- PAGE -
^^^^^^^^^^^^^^^^

Our $125.0 million Senior Notes mature on August 1, 2009 and are callable August 1, 2004. Our $200.0 million Senior Notes mature on May 1, 2012. The indentures underlying our Senior Notes contain covenants that impose restrictions on us. Under the indentures, we are limited to the amount of debt that we can incur such that in general, after giving pro forma effect to such new debt, the consolidated interest coverage ratio would not exceed 2.5 to 1.0, or our indebtedness under our bank credit facility does not exceed the greater of $250.0 million or $150.0 million plus 25% of adjusted consolidated net tangible assets as defined under the indentures. The aggregate amount of our common stock that we can repurchase is limited to $5.0 million under the indenture governing our Senior Notes due 2012 and $2.0 million under the indenture governing our Senior Notes due 2009. We believe that these restrictions will not have any material effect upon our business for the foreseeable future.
In January 2004, we filed a universal shelf registration statement with the SEC to allow us to offer up to $350 million of our securities in the future. Upon effectiveness of the registration statement, for a period of two years we may periodically offer one or more of these securities in amounts, prices and on terms to be announced when and if the securities are offered. The specifics of any future offerings, along with the use of proceeds of any securities offered, will be described in detail in a prospectus supplement at the time of any such offering.
Working Capital. Our working capital declined from a negative $17.1 million at December 31, 2002, to a negative $35.1 million at December 31, 2003. The decrease was primarily due to an increase in accounts payable and accrued liabilities due to our year-end 2003 drilling activities. Consistent with prior years, we can draw on our available credit facility to remedy our working capital deficit if needed.
Capital Expenditures. In 2003, our capital expenditures of approximately $144.5 million included:
Domestic activities of $114.4 million, or 79% of total expenditures, as follows:
$57.0 million, or 39%, on developmental drilling, primarily in our Lake Washington area;
$25.9 million, or 18%, for the construction of production and surface facilities, mainly in our Lake Washington area;
$11.9 million, or 8%, on exploratory drilling, primarily in our Lake Washington area;
$11.4 million, or 8%, on domestic prospect costs, principally leasehold, seismic, and geological costs;
$4.4 million, or 3%, on field compression facilities;
$2.0 million, or 1%, for producing property acquisitions, including the purchase of property interests from partnerships managed by us;
$0.9 million, or less than 1%, for fixed assets; and
$0.9 million, or less than 1%, on gas processing plants in the Brookeland and Masters Creek areas.
New Zealand activities of $30.1 million, or 21% of total expenditures, as follows:
- $15.1 million, or 10%, on developmental activities primarily to further delineate the Rimu and Kauri areas;
- $6.4 million, or 4%, on prospect costs;
- $5.7 million, or 4%, on gas processing plants;
- $2.3 million, or 2%, for exploratory drilling mainly for the Tuihu exploratory well;
- $0.3 million, or less than 1%, on producing properties acquisitions; and
- $0.3 million, or less than 1%, for fixed assets.
In 2003, we participated in drilling 63 domestic development wells and eight domestic exploratory wells, of which 53 development wells and five exploratory wells were completed. In New Zealand we drilled three development wells and one exploratory well. Only one of these four wells, the exploratory well, was unsuccessful.

^^^^^^^^^^^^^^^^

[Stored dataset items]
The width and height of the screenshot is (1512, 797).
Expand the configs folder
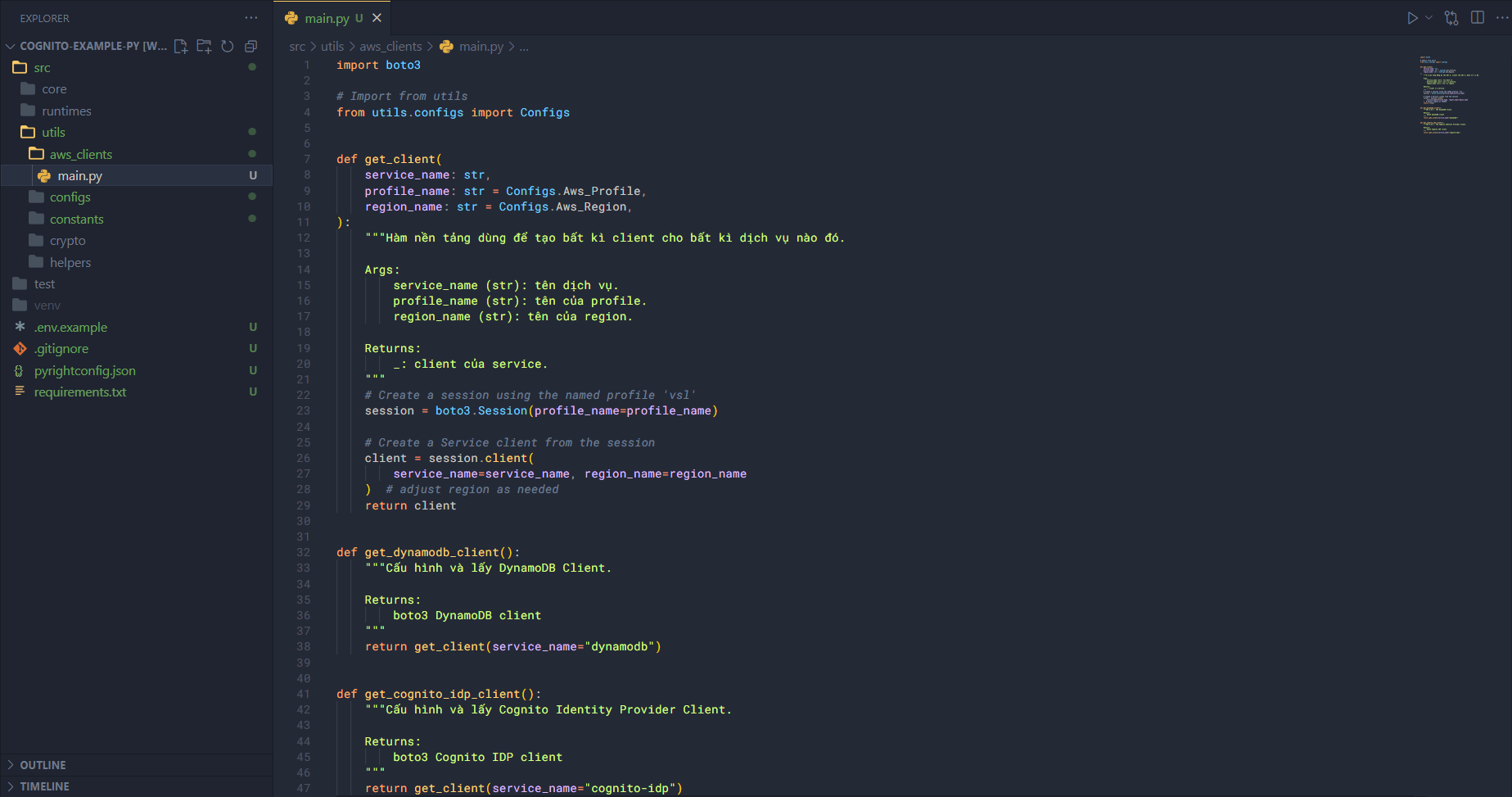coord(70,197)
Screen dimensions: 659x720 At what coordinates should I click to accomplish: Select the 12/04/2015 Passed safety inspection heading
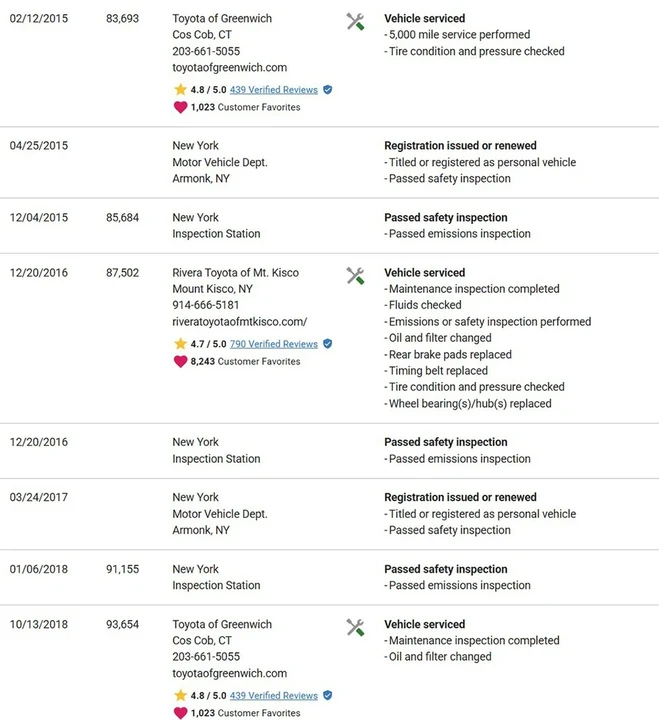click(446, 218)
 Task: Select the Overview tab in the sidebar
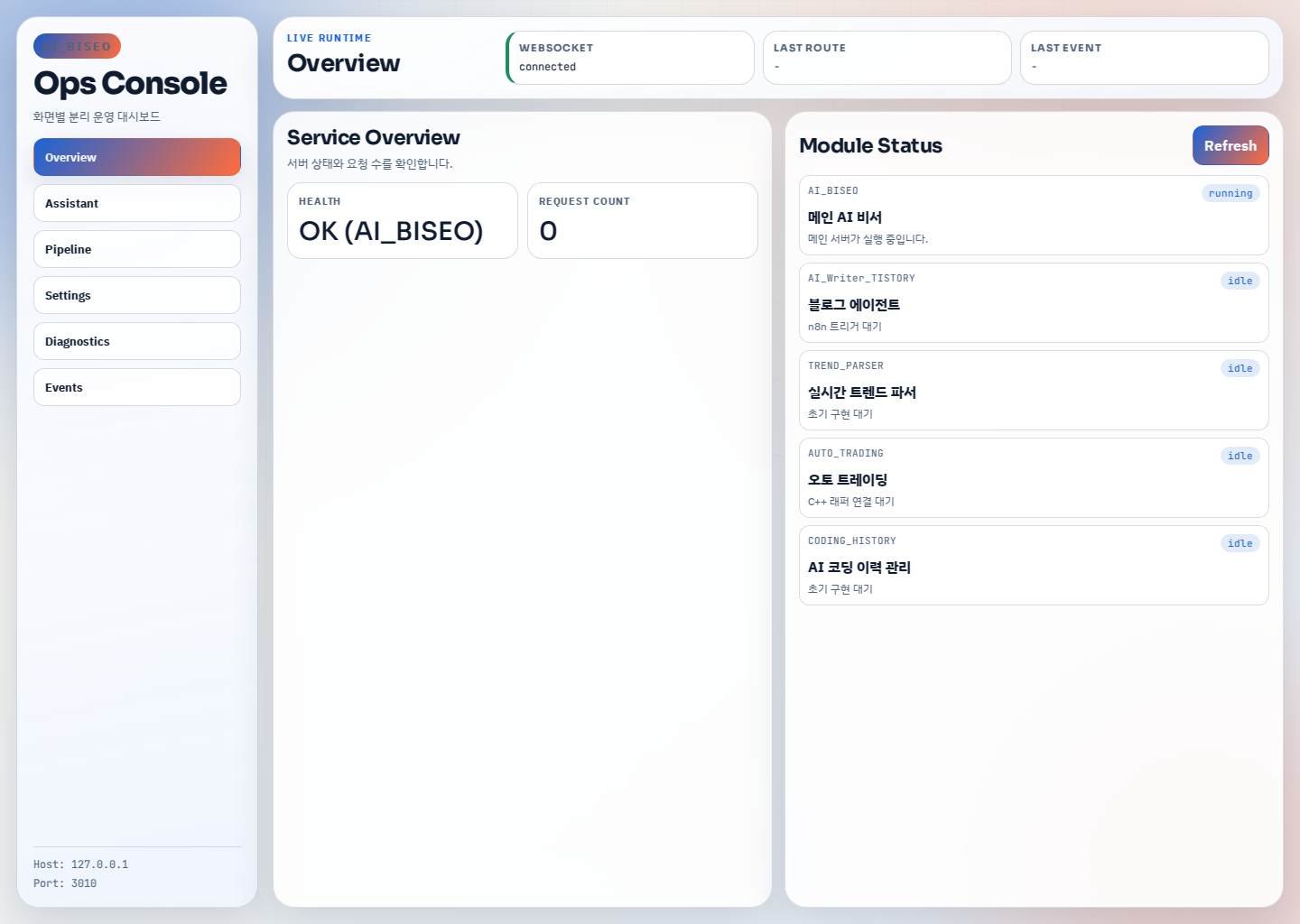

^^^^^^^^^^^^^^^^

- JOBS -
**A)** From the financial report excerpt, list each New Zealand capital expenditure line item for 2003 with its dollar amount.
**B)** Print the part of the financial report excerpt that opens with the words containing "Working Capital. Our" and closes with "deficit if needed.".
**C)** Write the text that follows the last sentence of the financial report excerpt.

- THE RESPONSES -
**A)**
- Developmental activities: $15.1 million
- Prospect costs: $6.4 million
- Gas processing plants: $5.7 million
- Exploratory drilling: $2.3 million
- Producing properties acquisitions: $0.3 million
- Fixed assets: $0.3 million

**B)**
Working Capital. Our working capital declined from a negative $17.1 million at December 31, 2002, to a negative $35.1 million at December 31, 2003. The decrease was primarily due to an increase in accounts payable and accrued liabilities due to our year-end 2003 drilling activities. Consistent with prior years, we can draw on our available credit facility to remedy our working capital deficit if needed.

**C)**
We currently plan to spend $130 to $150 million in total capital expenditures in 2004, excluding acquisition costs and net of approximately $5 million to $15 million in non-core property dispositions. The budget for 2004, as always, is dependent upon operational performance and commodity pricing levels during the year. Domestic activities account for 80% of budgeted spending, with the largest allocation going to the Lake Washington area.
We believe that the anticipated internally generated cash flows for 2004, together with bank borrowings under our credit facility, will be sufficient to finance the costs associated with our currently budgeted 2004 capital expenditures. If producing property acquisitions become attractive during 2004, we will explore the use of debt and/or equity offerings to fund such activity.
Our capital expenditures were approximately $155.2 million in 2002 and $275.1 million in 2001. During 2001, we relied both upon internally generated cash flows of $139.9 million and upon additional borrowings of $123.4 million from our bank credit facility to fund capital expenditures of $275.1 million. During 2002, we principally relied upon cash provided by operating activities of $71.6 million, net proceeds from the issuance of long-term debt of $195.0 million, and net proceeds from our public stock offering of $30.5 million, less the repayment of bank borrowings of $134.0 million, to fund capital expenditures of $155.2 million. Our capital expenditures in 2002 included:
New Zealand activities of $95.2 million, or 61% of total expenditures, as follows:
- $56.1 million, or 36%, on property acquisitions, with approximately $51.7 million spent on the TAWN acquisition and the remainder for the cash portion of our Bligh and Antrim acquisitions;
- $12.6 million, or 8%, on developmental drilling to further delineate the Rimu and Kauri areas;
- $10.6 million, or 7%, on gas processing plants, principally the Rimu Production Station;
- $10.3 million, or 7%, for exploratory drilling in the Rimu and Kauri areas;
- $5.2 million, or 3%, on prospect costs, principally seismic and geological costs; and
- $0.4 million, or less than 1%, for fixed assets, principally computers and office furniture and fixtures.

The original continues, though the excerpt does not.